I didn’t go through the effort of cleaning up all the figure properties and such to match what you might need for aesthetics, but hopefully this provides a useful starting point. Good luck.

#!/usr/bin/env python3
# -*- coding: utf-8 -*-
"""
"""
import numpy as np

from bokeh.plotting import figure, show
from bokeh.transform import dodge

# Problem dimensions
num_class = 30

# Data
class_names = ['Class {:d}'.format(c) for c in range(num_class)]
class_true = (np.random.rand(num_class)*100).astype(int) # True data, ie "complete"

class_false = (np.random.rand(num_class)*10).astype(int) # False data, i.e. "incomplete"
class_total = class_true + class_false

pct_true = class_true/class_total
pct_false = class_false/class_total

data = dict()
data.update(class_names=class_names)
data.update(class_true=class_true)
data.update(class_false=class_false)
data.update(class_total=class_total)
data.update(pct_true=pct_true)
data.update(pct_false=pct_false)


# Display
px_w = 300
px_h = 30 * num_class # Scale height with number o classes

p = figure(width=px_w, height=px_h,
           x_range=(0.0,1.0), y_range=data['class_names'],
           toolbar_location=None, tools='')
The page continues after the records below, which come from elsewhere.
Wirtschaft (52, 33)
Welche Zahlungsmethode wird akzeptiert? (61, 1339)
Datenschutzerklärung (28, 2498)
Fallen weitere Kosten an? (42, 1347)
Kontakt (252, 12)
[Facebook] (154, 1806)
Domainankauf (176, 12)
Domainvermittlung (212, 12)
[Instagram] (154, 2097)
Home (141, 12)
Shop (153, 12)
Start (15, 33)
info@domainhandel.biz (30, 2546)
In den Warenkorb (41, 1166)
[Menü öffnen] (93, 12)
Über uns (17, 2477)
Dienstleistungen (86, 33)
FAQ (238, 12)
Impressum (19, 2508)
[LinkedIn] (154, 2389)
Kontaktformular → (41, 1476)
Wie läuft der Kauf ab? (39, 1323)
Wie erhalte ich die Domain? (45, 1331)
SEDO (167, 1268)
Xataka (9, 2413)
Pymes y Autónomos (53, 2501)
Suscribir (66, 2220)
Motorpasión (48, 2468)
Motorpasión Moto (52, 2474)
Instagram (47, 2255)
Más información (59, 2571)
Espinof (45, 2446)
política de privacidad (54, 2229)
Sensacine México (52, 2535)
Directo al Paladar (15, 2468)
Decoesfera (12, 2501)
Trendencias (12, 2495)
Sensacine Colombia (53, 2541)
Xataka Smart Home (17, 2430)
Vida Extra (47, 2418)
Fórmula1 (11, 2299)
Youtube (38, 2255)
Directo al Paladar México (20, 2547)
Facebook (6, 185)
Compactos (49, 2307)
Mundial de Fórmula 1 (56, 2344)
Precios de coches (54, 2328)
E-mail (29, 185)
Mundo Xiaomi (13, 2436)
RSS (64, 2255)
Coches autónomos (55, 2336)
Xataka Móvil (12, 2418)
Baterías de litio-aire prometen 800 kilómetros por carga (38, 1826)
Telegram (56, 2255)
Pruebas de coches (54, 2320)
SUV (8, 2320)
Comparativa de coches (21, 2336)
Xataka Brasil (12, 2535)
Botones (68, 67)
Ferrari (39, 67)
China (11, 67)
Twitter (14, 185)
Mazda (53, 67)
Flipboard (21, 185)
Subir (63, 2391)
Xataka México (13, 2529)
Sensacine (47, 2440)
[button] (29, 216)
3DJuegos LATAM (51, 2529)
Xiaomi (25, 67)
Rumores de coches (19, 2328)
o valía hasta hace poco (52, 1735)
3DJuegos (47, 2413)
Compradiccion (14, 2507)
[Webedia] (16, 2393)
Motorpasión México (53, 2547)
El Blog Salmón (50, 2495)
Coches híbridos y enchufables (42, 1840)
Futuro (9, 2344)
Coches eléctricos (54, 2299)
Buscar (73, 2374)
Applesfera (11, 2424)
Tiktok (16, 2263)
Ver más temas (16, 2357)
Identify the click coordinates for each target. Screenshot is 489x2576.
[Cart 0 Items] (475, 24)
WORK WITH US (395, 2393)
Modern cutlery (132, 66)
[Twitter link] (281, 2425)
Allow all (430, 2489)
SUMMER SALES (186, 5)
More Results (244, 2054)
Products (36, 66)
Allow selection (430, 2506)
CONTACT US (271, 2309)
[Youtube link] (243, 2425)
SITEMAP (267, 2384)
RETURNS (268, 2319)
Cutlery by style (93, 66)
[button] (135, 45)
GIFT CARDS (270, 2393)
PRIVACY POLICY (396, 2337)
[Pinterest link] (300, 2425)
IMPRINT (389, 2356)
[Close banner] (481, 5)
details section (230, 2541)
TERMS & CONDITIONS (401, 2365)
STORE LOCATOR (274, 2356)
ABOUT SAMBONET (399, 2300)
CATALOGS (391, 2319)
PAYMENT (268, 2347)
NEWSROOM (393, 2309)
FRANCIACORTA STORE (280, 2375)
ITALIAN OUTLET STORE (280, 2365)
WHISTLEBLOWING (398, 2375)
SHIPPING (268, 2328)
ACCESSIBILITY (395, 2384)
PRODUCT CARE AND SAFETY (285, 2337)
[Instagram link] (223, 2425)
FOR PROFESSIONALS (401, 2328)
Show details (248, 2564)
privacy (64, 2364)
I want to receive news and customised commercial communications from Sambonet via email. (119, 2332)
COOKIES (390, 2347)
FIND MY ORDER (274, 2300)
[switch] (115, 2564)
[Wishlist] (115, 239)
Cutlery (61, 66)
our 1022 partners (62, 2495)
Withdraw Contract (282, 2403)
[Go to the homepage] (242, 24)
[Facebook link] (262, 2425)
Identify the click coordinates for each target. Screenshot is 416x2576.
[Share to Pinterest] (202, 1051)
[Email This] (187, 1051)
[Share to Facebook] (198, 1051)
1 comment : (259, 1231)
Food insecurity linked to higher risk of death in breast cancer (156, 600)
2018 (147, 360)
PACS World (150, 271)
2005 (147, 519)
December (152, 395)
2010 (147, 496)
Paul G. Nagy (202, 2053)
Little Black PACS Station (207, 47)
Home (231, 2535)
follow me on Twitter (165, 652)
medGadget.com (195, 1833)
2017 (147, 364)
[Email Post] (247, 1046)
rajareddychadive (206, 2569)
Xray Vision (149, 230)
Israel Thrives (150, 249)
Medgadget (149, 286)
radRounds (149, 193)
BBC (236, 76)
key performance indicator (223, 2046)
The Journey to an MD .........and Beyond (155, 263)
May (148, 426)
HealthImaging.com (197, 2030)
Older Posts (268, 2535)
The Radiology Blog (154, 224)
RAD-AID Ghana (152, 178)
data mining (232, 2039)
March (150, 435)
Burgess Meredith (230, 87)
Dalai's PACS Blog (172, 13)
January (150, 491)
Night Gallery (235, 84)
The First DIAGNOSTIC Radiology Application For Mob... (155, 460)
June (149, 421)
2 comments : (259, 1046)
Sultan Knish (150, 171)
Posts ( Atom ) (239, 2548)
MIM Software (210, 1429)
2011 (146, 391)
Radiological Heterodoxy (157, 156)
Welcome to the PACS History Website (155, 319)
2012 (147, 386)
h = p.hbar_stack(['pct_true','pct_false'], y='class_names', source=data,
                 height=0.9, color=('blue','red'), legend_label=['Complete','Incomplete'])

p.text(x=0.45, y=dodge('class_names', 0.0, range=p.y_range),
       text='class_true' , source=data,
       text_align='right', text_baseline='middle', text_color='#FFFFFF', text_font_size={'value': '10pt'})


p.text(x=0.55, y=dodge('class_names', 0.0, range=p.y_range),
       text='class_false' , source=data,
       text_align='left', text_baseline='middle', text_color='#FFFFFF', text_font_size={'value': '10pt'})


show(p)

Regarding your second question, you can try experimenting with the values of the sizing_mode argument. Note that if you use any layout primitives, you have to also specify it for them.